I am having so trouble in my 20 gallon planted tank. I have simple plants ( amazon swords, baccopa, java fern, and crypts) I have Eco complete substrate a few fish, and the marineland led plant lighting system. I dose flourish excel. The tank has been running for about 10 month and plants are growing. The problem is I have been battling blue green algae for half that time. I can't seem to get rid of it. Any suggestions for me? I have done black outs and they work to an extent but it always seems to come back. I do weekly water changes and durring those times I remove as much as algae as I can.


----------



## Sgtreef (Jun 6, 2004)

Keep nitrate's high 10 to 20, increase water flow ,and vacuum the gravel.

What I read on it.

Jeff


----------



## Jakabjp (Feb 22, 2014)

Thank you ya I just recently added a hydor koralia 240 circulation pump


----------



## thedudeabides (Feb 29, 2012)

I was battling BGA for about a year so I feel for ya, not fun. What I did to beat it was I replaced the substrate completely and planted very heavily. The plants out competed the algae and it was amazing how fast it disappeared. Fast growing stem plants and floaters are best. Not saying its the only way to do it but that is what worked for me.


----------



## AguaTropical (Apr 3, 2013)

How long have your black outs been? I've had success with black outs in the past of around 3 days. I don't dose any ferts, I don't feed my fish, and every inch of the tank is covered. I usually try to remove as much as possible by hand before, as well as siphon near the substrate afterward.


----------



## Jakabjp (Feb 22, 2014)

Mine have been 3 to4 day same technique as you and they work to an extent. I think It's probably more of in imbalance issue but I'm not sure what the fix today is water change day so I will post pictures of before and after the water change.


----------



## clopez1 (Jun 30, 2013)

Peroxide will kill it.


----------



## Default (Jan 10, 2014)

Blackouts work, I did a 3-4 day blackout in my 29g when some of my mosses and aquasoil contracted cyano. It killed all the cyano and never came back. Just remember to change the water afterwards. This is the most risk free method I find, no chemicals, no peroxide. I had toninas and other high demand plants in there and nothing even loss a leaf.


----------



## Jakabjp (Feb 22, 2014)

I will try another blackout then

Befor water change






























After water change


----------



## Racedoc (Nov 18, 2013)

Dosing erythromycin killed my BGA off real quick - there are aquarium "grade" versions sold. Just pull out your carbon (if you use it) while you are treating. Took like 3-4 days and was totally gone.


----------



## ua hua (Oct 30, 2009)

Racedoc said:


> Dosing erythromycin killed my BGA off real quick - there are aquarium "grade" versions sold. Just pull out your carbon (if you use it) while you are treating. Took like 3-4 days and was totally gone.

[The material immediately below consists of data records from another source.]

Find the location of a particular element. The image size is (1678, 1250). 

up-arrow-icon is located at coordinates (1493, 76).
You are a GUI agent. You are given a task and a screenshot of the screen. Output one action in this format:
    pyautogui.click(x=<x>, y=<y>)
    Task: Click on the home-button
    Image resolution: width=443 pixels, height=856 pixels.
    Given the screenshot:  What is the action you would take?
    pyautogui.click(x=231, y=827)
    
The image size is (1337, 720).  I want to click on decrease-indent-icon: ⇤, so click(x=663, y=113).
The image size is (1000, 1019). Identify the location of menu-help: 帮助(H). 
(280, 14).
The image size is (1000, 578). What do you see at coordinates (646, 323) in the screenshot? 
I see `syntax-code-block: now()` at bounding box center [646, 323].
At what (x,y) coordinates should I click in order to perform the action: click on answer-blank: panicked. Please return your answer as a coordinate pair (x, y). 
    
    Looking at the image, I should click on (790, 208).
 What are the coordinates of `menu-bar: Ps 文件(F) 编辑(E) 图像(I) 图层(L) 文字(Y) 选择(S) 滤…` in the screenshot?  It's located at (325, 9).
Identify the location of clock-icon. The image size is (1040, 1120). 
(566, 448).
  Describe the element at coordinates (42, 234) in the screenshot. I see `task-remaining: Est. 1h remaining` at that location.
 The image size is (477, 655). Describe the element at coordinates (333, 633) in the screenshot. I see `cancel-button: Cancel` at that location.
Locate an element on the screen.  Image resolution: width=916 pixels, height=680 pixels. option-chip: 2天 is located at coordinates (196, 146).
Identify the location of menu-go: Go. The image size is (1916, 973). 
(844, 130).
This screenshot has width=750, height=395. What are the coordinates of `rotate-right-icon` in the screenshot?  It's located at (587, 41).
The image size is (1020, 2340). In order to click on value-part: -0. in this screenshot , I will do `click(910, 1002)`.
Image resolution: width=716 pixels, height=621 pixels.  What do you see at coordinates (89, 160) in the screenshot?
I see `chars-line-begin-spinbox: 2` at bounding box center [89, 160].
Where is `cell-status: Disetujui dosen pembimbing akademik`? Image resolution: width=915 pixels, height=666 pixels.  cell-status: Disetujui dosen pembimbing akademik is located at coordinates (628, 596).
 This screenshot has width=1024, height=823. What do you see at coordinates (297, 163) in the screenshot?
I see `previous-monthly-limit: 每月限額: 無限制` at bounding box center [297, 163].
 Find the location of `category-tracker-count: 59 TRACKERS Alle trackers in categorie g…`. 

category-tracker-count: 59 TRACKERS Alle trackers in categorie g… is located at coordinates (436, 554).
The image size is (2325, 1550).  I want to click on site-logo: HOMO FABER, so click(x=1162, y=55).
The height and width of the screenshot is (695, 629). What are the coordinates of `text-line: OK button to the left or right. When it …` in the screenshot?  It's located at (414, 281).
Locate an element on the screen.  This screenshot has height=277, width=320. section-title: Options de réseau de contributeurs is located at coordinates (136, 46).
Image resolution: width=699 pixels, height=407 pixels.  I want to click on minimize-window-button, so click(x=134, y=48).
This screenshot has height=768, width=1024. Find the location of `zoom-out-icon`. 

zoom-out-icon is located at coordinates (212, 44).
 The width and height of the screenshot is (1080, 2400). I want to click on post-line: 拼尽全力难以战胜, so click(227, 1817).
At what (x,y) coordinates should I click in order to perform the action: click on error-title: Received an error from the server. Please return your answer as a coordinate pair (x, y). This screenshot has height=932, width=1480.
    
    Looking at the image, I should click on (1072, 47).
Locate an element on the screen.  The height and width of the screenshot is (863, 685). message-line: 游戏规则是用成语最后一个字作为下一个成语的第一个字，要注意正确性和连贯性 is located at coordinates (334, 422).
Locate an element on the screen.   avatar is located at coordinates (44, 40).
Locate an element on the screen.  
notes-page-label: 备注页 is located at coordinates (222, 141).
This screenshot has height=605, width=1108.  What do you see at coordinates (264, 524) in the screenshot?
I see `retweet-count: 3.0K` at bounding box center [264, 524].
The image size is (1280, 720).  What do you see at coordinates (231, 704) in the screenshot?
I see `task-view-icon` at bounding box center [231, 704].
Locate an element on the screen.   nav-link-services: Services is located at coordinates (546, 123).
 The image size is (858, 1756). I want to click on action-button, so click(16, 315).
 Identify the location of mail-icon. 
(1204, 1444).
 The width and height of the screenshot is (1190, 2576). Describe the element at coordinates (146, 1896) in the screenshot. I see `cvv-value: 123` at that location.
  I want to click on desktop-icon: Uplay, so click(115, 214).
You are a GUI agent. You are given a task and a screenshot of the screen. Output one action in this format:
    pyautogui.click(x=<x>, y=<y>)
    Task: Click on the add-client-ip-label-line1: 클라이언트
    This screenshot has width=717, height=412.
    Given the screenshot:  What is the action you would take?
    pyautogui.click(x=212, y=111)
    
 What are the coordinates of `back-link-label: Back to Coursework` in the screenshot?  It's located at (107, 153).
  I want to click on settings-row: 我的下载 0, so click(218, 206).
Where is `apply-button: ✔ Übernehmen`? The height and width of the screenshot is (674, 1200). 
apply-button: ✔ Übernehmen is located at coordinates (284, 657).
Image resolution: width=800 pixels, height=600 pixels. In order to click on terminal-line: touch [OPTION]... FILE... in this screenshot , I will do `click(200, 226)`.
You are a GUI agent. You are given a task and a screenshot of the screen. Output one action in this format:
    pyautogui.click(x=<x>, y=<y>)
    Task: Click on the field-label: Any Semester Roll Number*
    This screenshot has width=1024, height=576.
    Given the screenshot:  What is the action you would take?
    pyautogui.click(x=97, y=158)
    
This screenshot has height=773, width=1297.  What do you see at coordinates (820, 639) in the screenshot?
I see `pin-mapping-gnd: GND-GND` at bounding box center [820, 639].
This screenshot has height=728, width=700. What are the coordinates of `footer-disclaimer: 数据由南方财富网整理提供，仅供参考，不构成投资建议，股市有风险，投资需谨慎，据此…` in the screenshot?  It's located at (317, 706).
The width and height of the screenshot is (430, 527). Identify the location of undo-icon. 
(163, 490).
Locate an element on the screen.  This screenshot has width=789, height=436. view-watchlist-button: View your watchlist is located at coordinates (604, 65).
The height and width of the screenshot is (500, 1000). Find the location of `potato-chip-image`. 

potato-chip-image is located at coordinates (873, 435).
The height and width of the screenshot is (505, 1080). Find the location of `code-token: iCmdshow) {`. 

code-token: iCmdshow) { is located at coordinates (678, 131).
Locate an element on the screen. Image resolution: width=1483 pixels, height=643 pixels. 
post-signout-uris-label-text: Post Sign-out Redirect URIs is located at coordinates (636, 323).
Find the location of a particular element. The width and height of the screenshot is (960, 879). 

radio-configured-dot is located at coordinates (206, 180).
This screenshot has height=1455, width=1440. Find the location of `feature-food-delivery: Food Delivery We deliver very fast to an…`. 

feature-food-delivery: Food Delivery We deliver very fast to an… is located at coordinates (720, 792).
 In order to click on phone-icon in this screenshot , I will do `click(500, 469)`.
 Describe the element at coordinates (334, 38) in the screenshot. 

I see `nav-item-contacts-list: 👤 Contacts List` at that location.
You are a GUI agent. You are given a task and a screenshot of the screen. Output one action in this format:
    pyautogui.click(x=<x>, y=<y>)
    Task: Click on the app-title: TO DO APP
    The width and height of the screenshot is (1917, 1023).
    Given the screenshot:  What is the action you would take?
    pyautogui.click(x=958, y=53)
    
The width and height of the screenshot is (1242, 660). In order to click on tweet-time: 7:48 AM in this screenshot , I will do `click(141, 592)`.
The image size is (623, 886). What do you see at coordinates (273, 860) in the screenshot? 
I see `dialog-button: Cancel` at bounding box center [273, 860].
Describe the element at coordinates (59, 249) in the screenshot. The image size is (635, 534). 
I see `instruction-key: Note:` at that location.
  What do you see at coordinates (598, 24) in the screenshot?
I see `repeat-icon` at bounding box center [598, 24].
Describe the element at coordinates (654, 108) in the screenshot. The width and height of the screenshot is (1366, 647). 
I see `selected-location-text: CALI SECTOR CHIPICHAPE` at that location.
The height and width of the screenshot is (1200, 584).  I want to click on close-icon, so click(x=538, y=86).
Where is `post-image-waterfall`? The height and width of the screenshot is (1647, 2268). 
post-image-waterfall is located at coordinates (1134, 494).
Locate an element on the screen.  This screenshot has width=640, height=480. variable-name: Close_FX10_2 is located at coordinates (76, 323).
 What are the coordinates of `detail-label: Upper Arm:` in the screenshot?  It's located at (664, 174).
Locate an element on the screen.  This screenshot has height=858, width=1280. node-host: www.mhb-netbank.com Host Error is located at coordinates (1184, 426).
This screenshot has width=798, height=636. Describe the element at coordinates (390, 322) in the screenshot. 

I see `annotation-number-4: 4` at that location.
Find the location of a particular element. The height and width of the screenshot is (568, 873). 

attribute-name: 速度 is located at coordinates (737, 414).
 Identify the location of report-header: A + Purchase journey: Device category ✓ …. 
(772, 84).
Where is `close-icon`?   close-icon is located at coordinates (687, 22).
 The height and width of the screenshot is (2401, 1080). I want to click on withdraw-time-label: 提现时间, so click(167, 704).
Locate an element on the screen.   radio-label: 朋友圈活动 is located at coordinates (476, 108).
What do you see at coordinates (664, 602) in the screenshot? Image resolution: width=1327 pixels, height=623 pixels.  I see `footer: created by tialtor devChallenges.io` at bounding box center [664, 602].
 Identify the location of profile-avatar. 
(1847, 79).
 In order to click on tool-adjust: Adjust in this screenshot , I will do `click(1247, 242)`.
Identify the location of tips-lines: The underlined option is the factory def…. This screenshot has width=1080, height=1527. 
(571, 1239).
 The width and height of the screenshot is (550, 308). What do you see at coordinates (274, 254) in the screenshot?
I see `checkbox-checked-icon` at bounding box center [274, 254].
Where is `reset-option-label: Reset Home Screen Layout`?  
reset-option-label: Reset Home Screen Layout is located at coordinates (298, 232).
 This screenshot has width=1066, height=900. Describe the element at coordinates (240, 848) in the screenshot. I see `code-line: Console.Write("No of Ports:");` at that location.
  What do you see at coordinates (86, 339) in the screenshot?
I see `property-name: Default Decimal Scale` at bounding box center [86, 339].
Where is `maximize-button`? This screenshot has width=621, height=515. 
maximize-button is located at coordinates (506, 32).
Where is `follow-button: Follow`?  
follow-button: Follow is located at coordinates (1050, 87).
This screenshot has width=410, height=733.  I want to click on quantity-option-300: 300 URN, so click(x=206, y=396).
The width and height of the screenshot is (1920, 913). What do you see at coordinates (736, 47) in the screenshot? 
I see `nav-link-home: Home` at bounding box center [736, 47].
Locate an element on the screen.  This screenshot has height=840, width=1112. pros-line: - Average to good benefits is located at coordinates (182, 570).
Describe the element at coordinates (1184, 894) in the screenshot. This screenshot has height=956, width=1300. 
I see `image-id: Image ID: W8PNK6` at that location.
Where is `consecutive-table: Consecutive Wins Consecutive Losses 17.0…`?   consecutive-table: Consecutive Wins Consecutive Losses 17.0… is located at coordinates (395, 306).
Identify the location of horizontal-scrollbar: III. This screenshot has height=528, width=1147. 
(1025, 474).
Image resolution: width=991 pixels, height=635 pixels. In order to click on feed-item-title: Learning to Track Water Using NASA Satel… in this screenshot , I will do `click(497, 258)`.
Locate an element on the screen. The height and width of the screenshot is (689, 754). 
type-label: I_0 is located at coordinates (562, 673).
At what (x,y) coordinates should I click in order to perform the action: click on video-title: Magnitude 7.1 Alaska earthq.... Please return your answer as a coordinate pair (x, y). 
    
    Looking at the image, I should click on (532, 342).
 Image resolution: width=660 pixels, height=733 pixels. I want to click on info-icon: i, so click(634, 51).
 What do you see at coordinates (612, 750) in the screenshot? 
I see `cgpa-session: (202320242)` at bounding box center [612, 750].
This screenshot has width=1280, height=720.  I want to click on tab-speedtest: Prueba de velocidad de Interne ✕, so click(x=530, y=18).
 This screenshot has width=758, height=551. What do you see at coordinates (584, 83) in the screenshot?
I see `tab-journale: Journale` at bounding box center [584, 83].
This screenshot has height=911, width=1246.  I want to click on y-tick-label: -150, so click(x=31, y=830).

This is the quickest way to get rid of it especially in a tank like yours that has a pretty severe case of it.


----------



## houseofcards (Mar 21, 2009)

ua hua said:


> This is the quickest way to get rid of it especially in a tank like yours that has a pretty severe case of it.


I would agree as well, followed by a lot of WC and then 'reset' you tank by reducing light duration and keeping up with WC. Doing WC on a regular basis on a tank like that is most of it. Use carbon, purigen in the filter and you should be good to go.


----------



## Jakabjp (Feb 22, 2014)

Alright thanks for everyone's help I hope to get my tank in the right order thanks to all of your kind help


----------



## gotfrogs (Jul 9, 2007)

Did you resolve your BGA problem? I have a 28 gallon tank with your same light (Marineland 24" Plant Light) and have a really bad problem with BGA. I think the light may be part of the problem.


----------



## Jakabjp (Feb 22, 2014)

Ya I've been able to beat it for a wile and then it comes back after some time I agree the light might only b good for growing cyano I am going to be buying a new light soon to help get rid of it for good


----------